During a raucous Wednesday press conference (the same press conference where he mercilessly berated two CNN reporters), Trump again threatened Democrats with partisan gridlock if they try to pursue investigations against him or his administration. Trump said that, since before he announced he would run, Democrats have bombarding him with “investigation fatigue” – as he phrased it. He then threatened to adopt a “war posture” if Democrats try and come after his tax returns, or launch another investigation into his Russia ties. 

Trump

He then made clear that, if they pursue an investigation, Republicans in the Senate would launch an investigation of their own into leaks of classified information by Democrats, including former FBI Director James Comey.

“They can play that game but we can play it better,” Trump promised.

But if Democrats want to work with the administration on policy priorities like infrastructure, they would do well to drop any plans for pursuing more investigations involving Trump. Otherwise, Trump said, they can expect two years of partisan gridlock.

“They want to do things. I keep hearing about investigations – fatigue. From almost the time I announced I was going to run, they’ve been giving us this investigation fatigue. We have a thing called the United States Senate – and a lot of questionable things were done. Leaks of classified information. All you’re going to do is end up with a back-and-forth-and-back-and-forth and all of a sudden two years will go by and you won’t have done a thing.”

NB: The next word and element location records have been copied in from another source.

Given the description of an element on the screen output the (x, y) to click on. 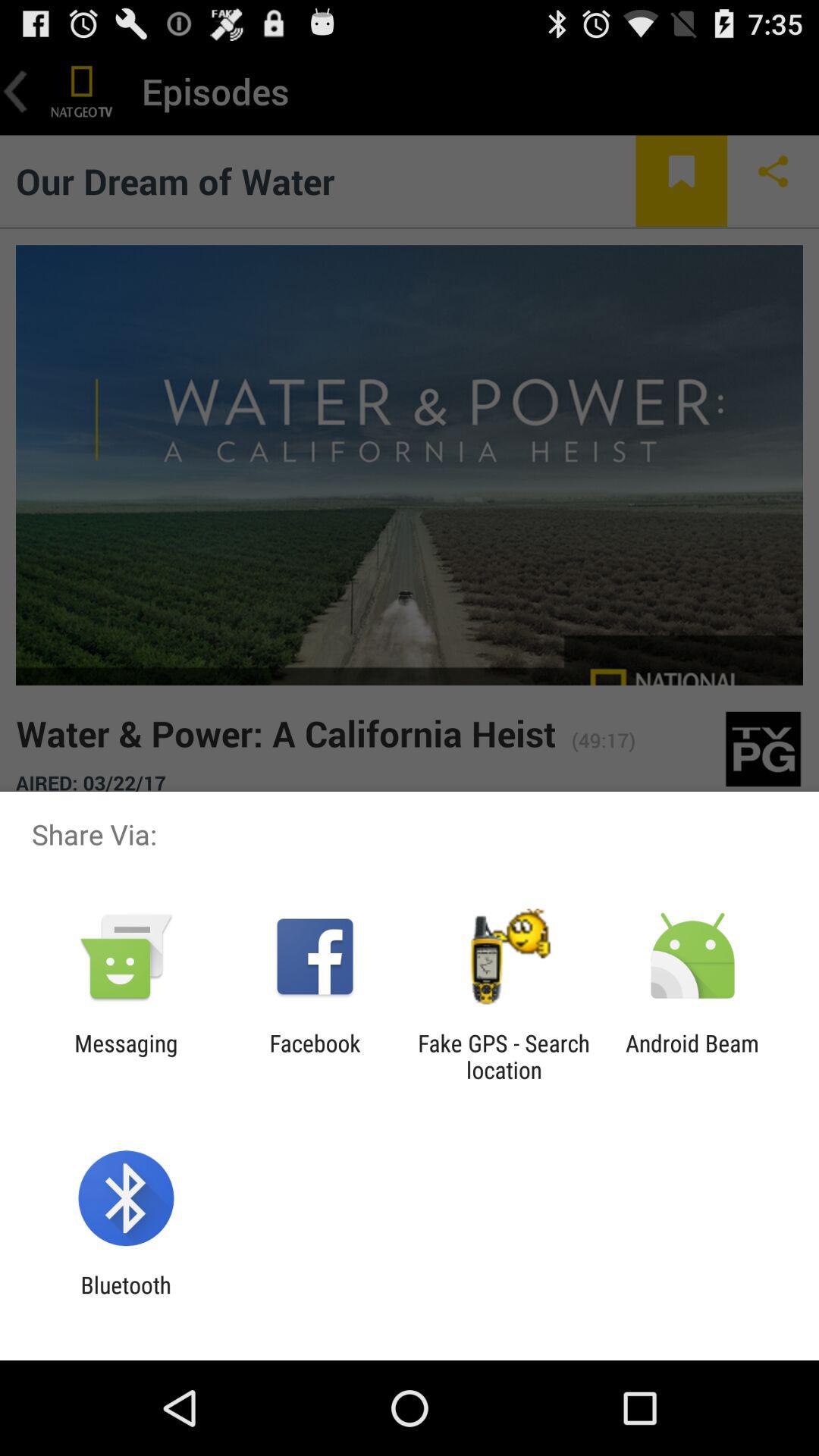
flip until fake gps search (503, 1056)
Given the description of an element on the screen output the (x, y) to click on. 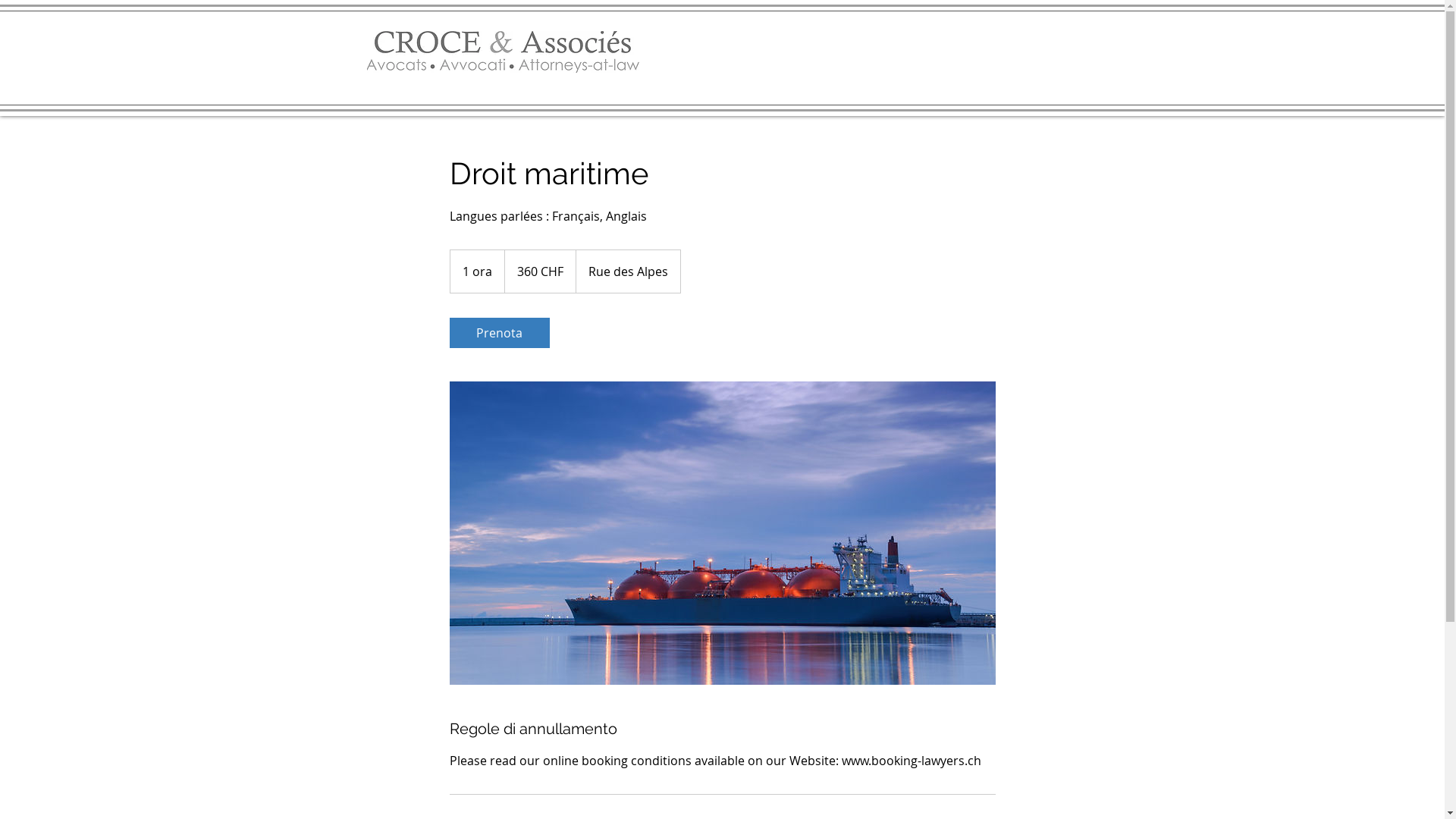
Prenota Element type: text (498, 332)
Given the description of an element on the screen output the (x, y) to click on. 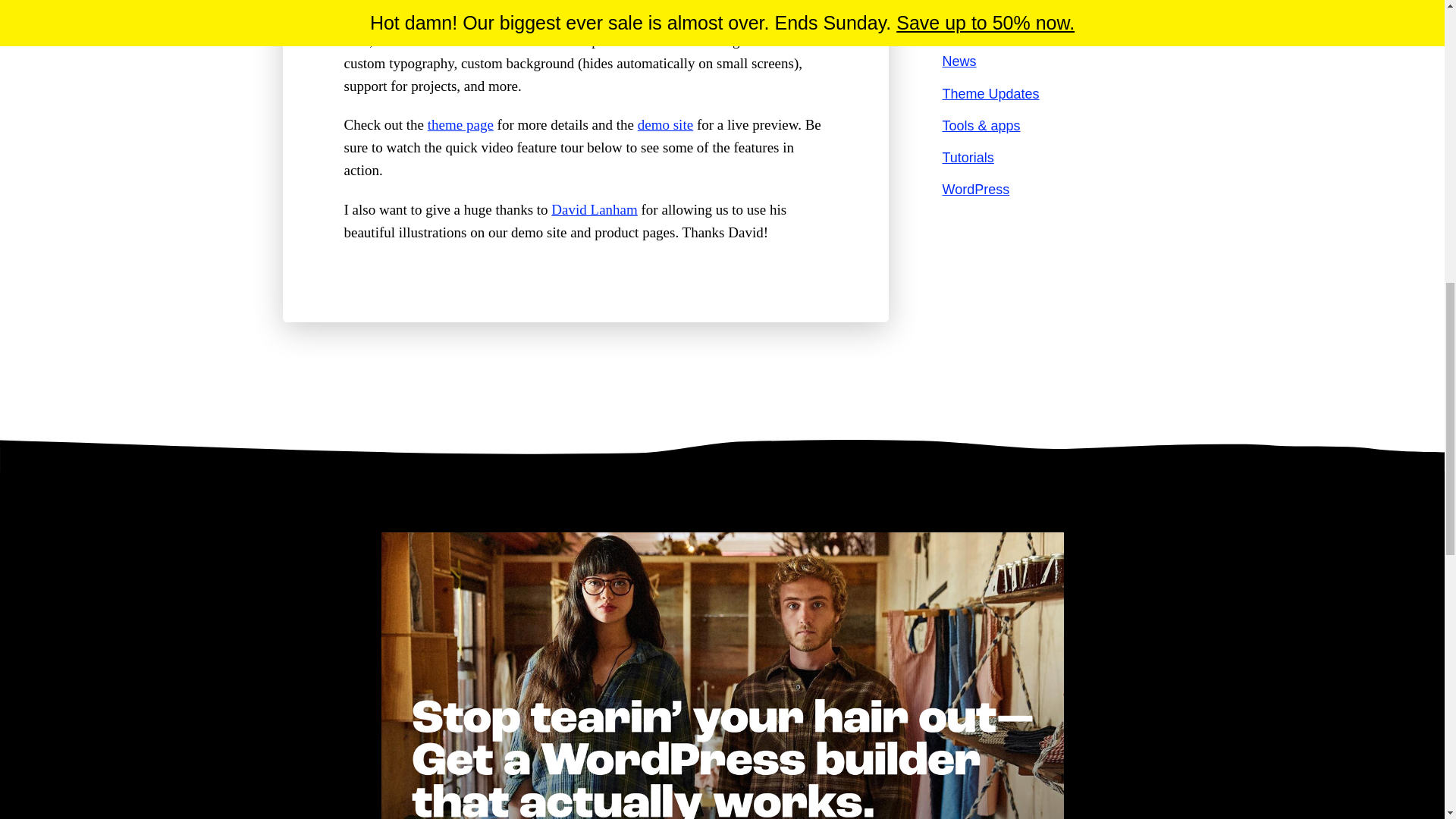
News (958, 61)
theme page (460, 124)
demo site (665, 124)
New Releases (985, 29)
WordPress (975, 189)
React (432, 1)
Tutorials (967, 157)
From the workshop (1000, 2)
David Lanham (594, 209)
Theme Updates (990, 93)
Given the description of an element on the screen output the (x, y) to click on. 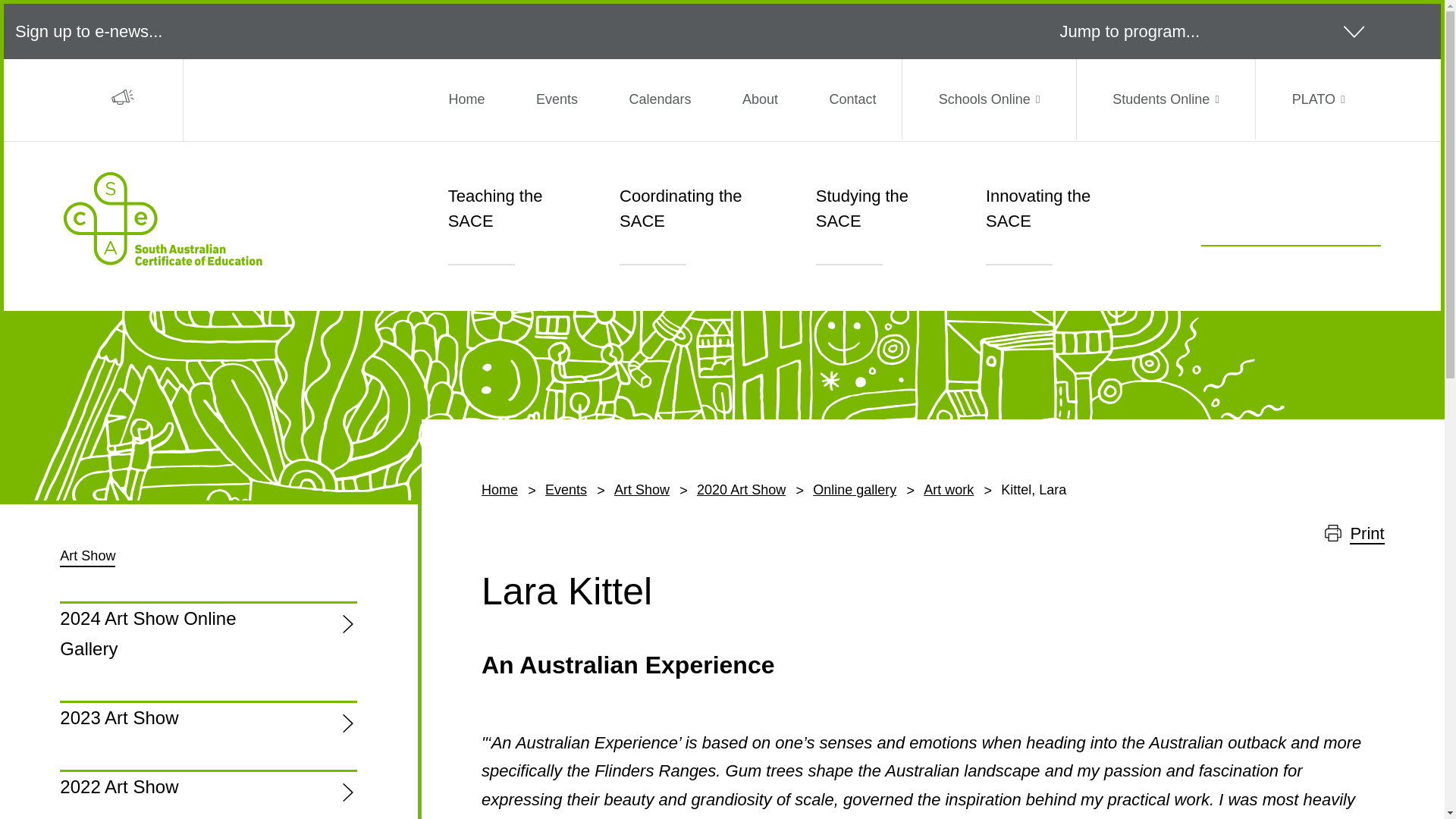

In a brief respite from his typically antagonistic tone toward Democrats, Trump reversed course minutes later and praised Democratic leader Nancy Pelosi over her calls for bipartisanship Tuesday night, adding that Pelosi “loves this country.” He even sarcastically offered to push Republicans to vote for her as speaker if progressive Dems make good on their campaign threats not to vote for her.

“We actually have a great relationship,” Trump said of Pelosi. “I give her a great deal of credit for what she’s done and what she’s accomplished.”

[…]

Pelosi “loves this country, and she’s a very smart woman,” Trump said, adding that he had “a very warm conversation” with her on Tuesday.

Asked how he would respond to Democratic demands that he release his tax returns, Trump repeated an oft-used line about waiting for audits to be completed.

In a press briefing given shortly after the president’s, Pelosi sounded undeterred, clearly stating that Democrats have investigation plans ready.

“We have a constitutional responsibility to have oversight,” Pelosi said. “This doesn’t mean we go looking for a fight.” She added that she hopes the administration will respond to requests for information voluntarily, but regarding a possible inquiry into the policy of separating families at the border, she said: “If that requires a subpoena, so be it.”

Trump used a similarly defiant tone in a tweet posted earlier on Wednesday, where he warned Democrats against “wasting Tapayer Money” on House investigations.

But given Democrats’ eagerness to take full advantage of their subpoena power, it appears the era of bipartisan “love” that Trump had promised after Tuesday night’s election might be over before it even began.